The divorce petition will typically include information about residency, jurisdiction, and proposed relief. Relief can include alimony/spousal support, child support, proposed asset division, and custody. This is not necessarily the relief that will end up being granted, as often times the other spouse will answer the petition with a counter-petition of their own. If there are allegations about conduct or events during the marriage, the other party has the opportunity to agree or disagree with those allegations. As there is some form of “no-fault” divorce in all states, usually parties will cite “irreconcilable differences” or the equivalent applicable statutory language as the reason for the divorce.
Since the divorce process often takes such a long time, parties will often need to come to some sort of interim agreement about spousal support, custody and visitation of the children, and other matters that cannot wait until the divorce is finalized. The judge will have a hearing to decide what relief will be granted during the time period the divorce is pending, but before it is finalized. These are called pendente lite hearings.

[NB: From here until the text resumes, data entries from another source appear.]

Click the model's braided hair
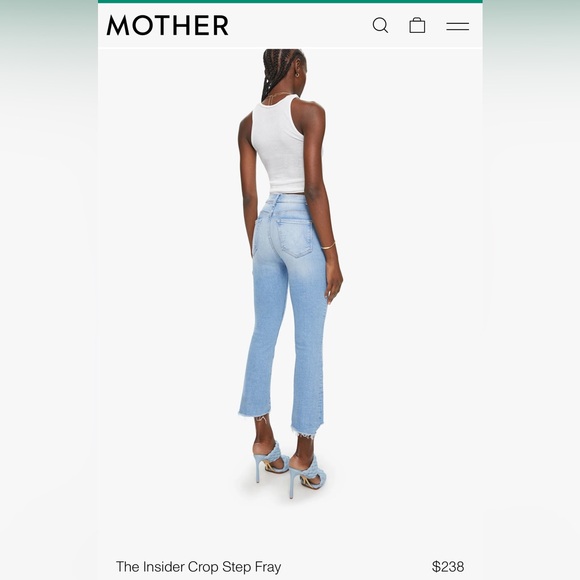This screenshot has width=580, height=580. click(x=278, y=72)
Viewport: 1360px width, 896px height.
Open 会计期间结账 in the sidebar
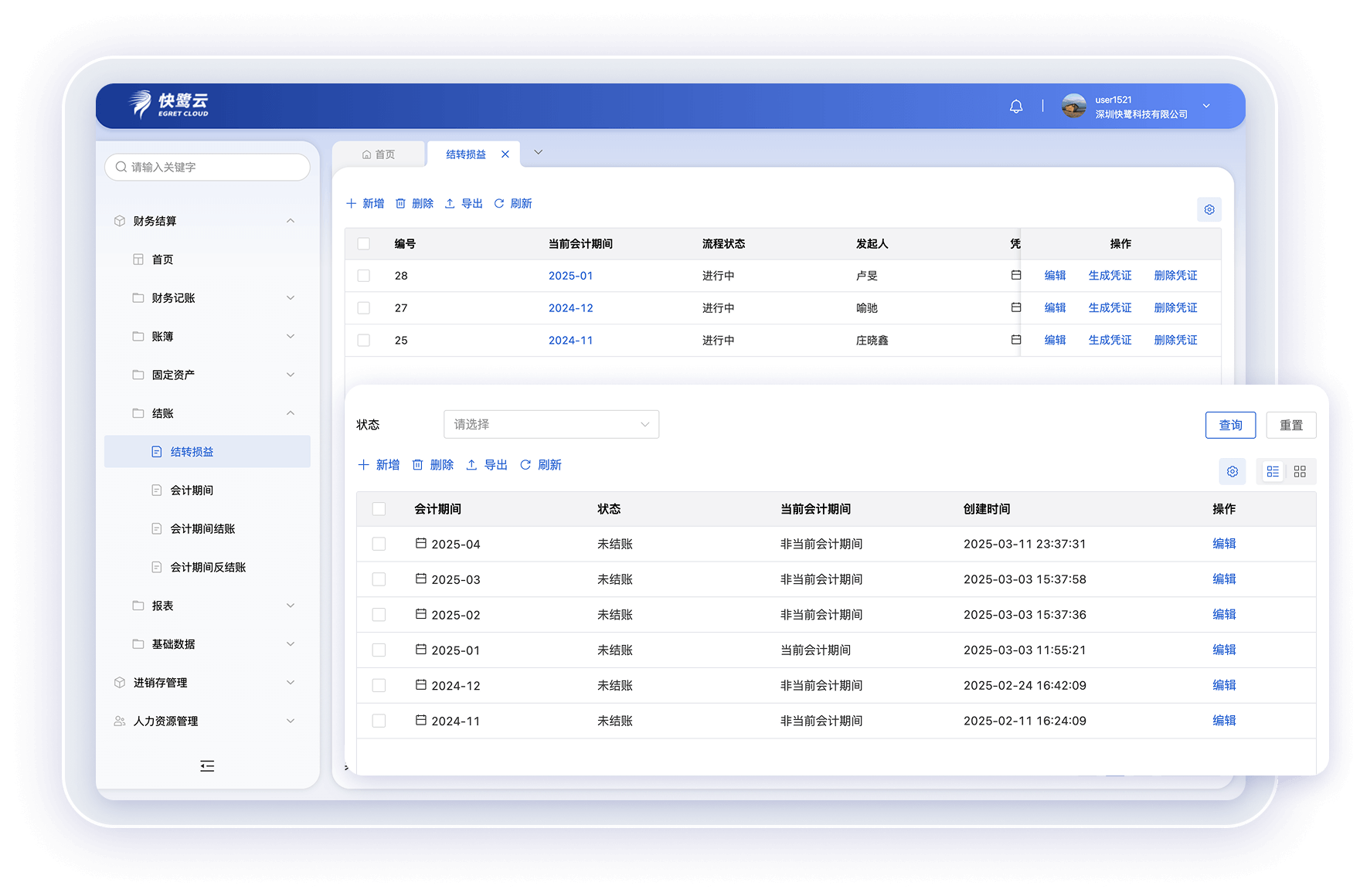pos(202,529)
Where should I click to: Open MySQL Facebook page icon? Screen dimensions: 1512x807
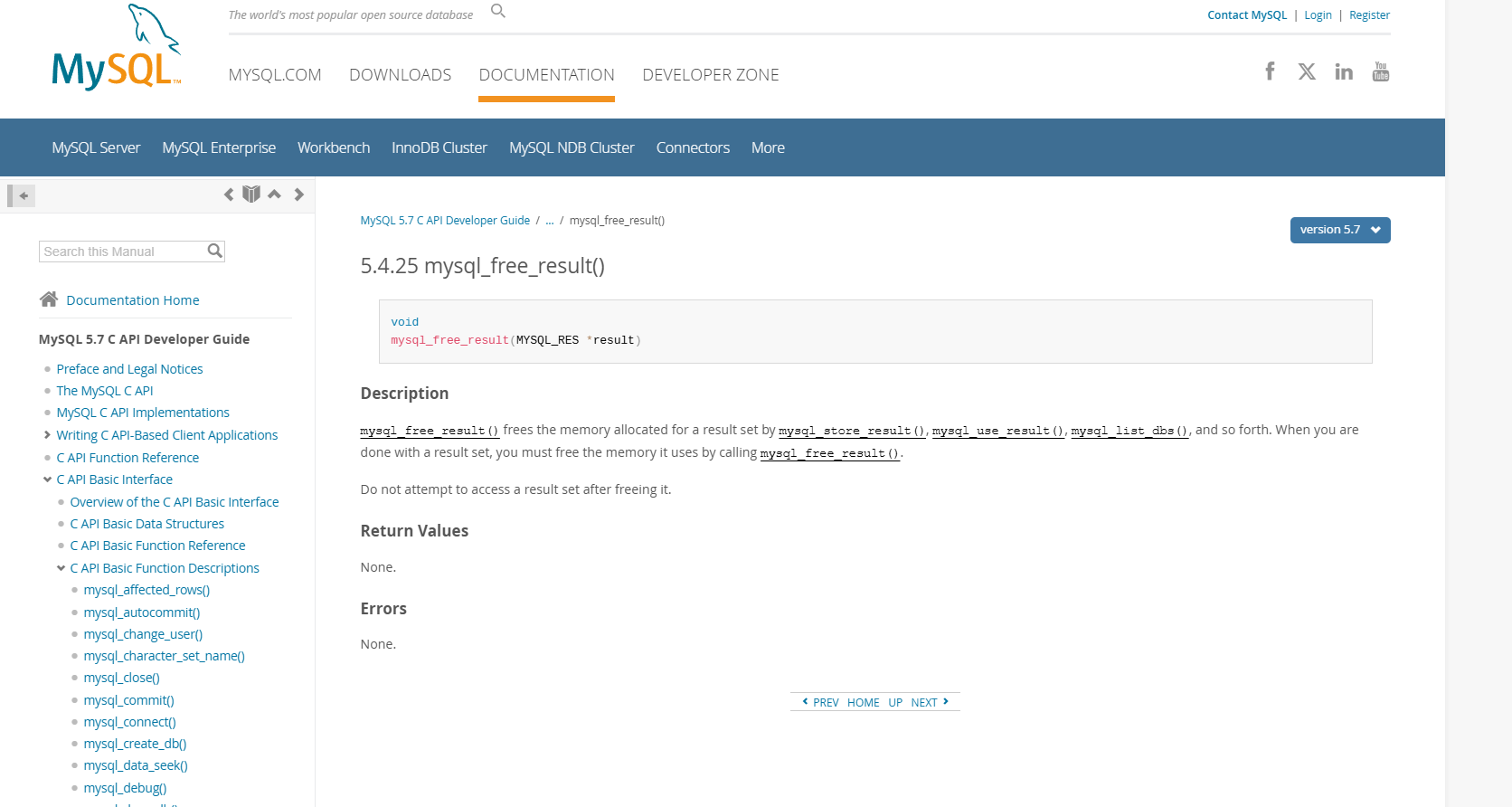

Some courts will require that couples attempt mediation before they are allowed to move forward in court. Mediation involves an impartial trained mediator who helps the couple come to an agreement about things like child support, spousal support/alimony, custody and visitation, and asset and debt division. Mediators can save couples time and money, but it may not be appropriate in every circumstance.
If the parties have not come to an agreement regarding how the dissolution will proceed, then the next step is for both sides to gather evidence to prove their case in court. Evidence can come from a number of sources, including depositions, interrogatories, and document requests. Your divorce attorney will help you to understand what evidence is important and can assist you in gathering it. Throughout the divorce process make sure that you document relevant information and keep copies of any important paperwork.
The vast majority of divorce cases will settle before they get to trial. Cases can settle at any point in the process. Trial is expensive and arduous, and leaves the final decision in the hands of a judge who may make a decision that neither party is happy with. However, you may not be able to come to an agreement on your own without the judge stepping in. Your attorney can advise you on whether or not to accept a given settlement offer. Settlements should cover all of the contested matters. Once a settlement has been agreed upon, the agreement can be put in writing and incorporated into the divorce decree.
If you are not able to come to an agreement about the matters related to the divorce, then you could end up going to trial. At trial both your attorney and your spouse’s attorney will be able to put on evidence to show that your demands should be granted. If you have settled some of the issues, but not all of them, a judge can rule on just the issues that are still in contention. If you are unhappy with the outcome of the trial, you may be able to appeal. On appeal the court will look at potential errors made by the lower court, though it may affirm the lower court’s decision in full or in part.